Abstract

Vinylester-glass fiber composites have a wide scale of applications, however the combination between multiple fillers can cause some disadvantages due to complicated processing, high cost and incompatibility. This paper presents a novel trial for filling commercial vinylester (VE) resin with glass fiber (GF), as one filler component, in dual directions to prepare water pipe composite using the continuous winding technique, for the first time. 10% to 25% VE-GF composites were prepared with distributing GF in axial and hoop directions. The composites were cured via in-situ polymerization; the crosslinked network is occurred between catalyst and unsaturation sites in prepolymer. All concentrations show stability in all stages of thermal degradation, compared with blank VE; the more stable composite is 25% VE-GF. GF filled in axial and hoop directions enhanced the mechanical strength of both axes.
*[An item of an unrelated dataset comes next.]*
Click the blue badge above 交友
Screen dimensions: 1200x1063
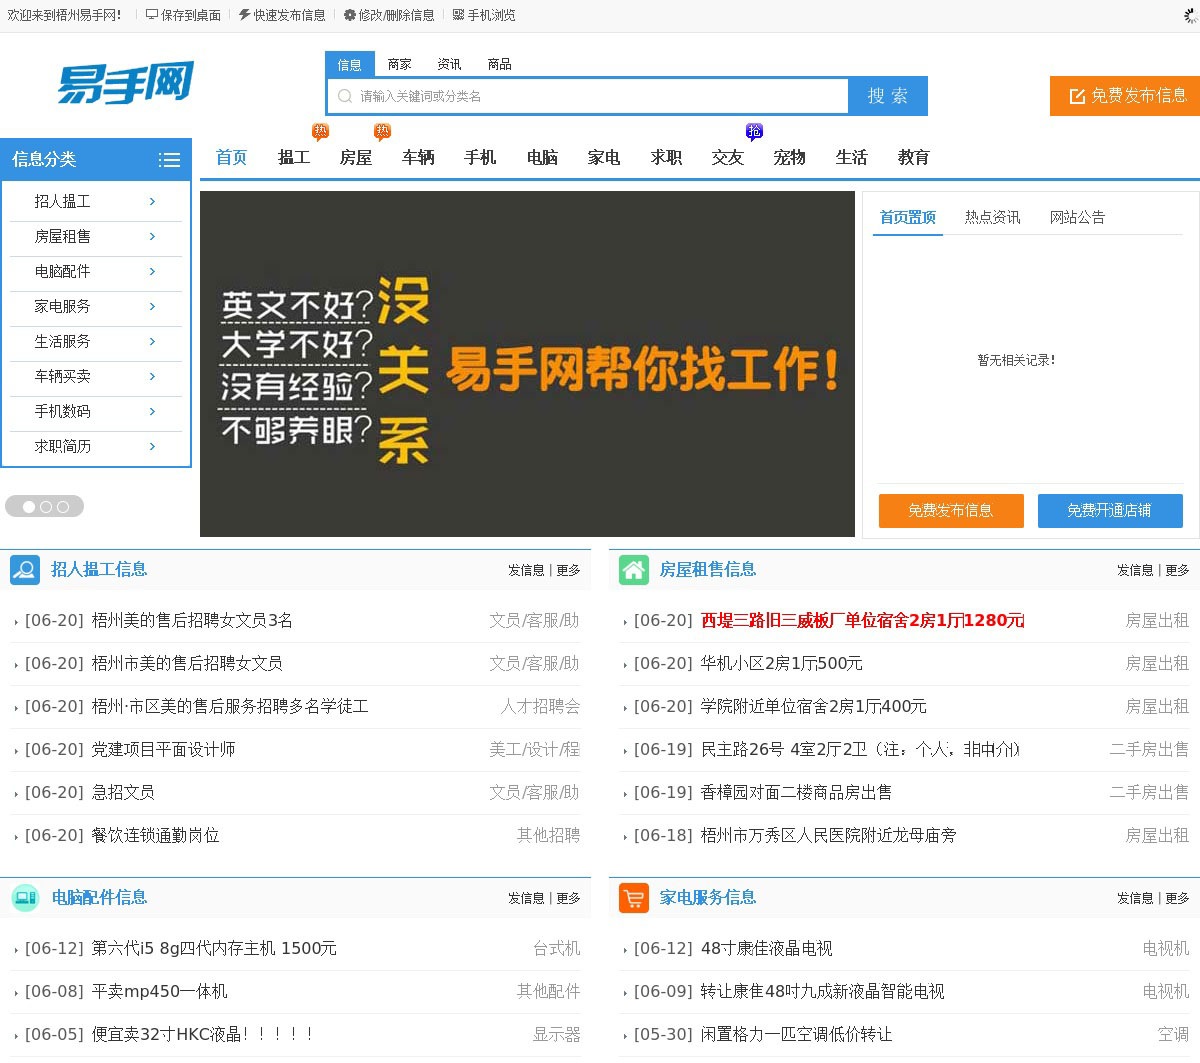click(754, 131)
The improved concentration (20% VE-GF composite) increased axial tensile strength and hoop tensile strength respectively to 32 MPa and 51 MPa, compared with 22 MPa and 42 MPa for blank VE. Furthermore, this concentration enhanced the strengths of surface harness and pull off from 39 BHC and 2.2 MPa to 46 BHC and 5.3 MPa, respectively. The 25% VE-GF composite decreased these values, but still higher than blank. GF improved the resistance of vinylester toward water absorption in different immersion conditions, especially the 25% VE-GF composites. The filling direction doesn’t affect the composite stability. As a key issue for sustainable applied polymer composites, the proposed technique presents stable and low cost composite with one filler type, as physically, thermally and mechanically stable water pipe system.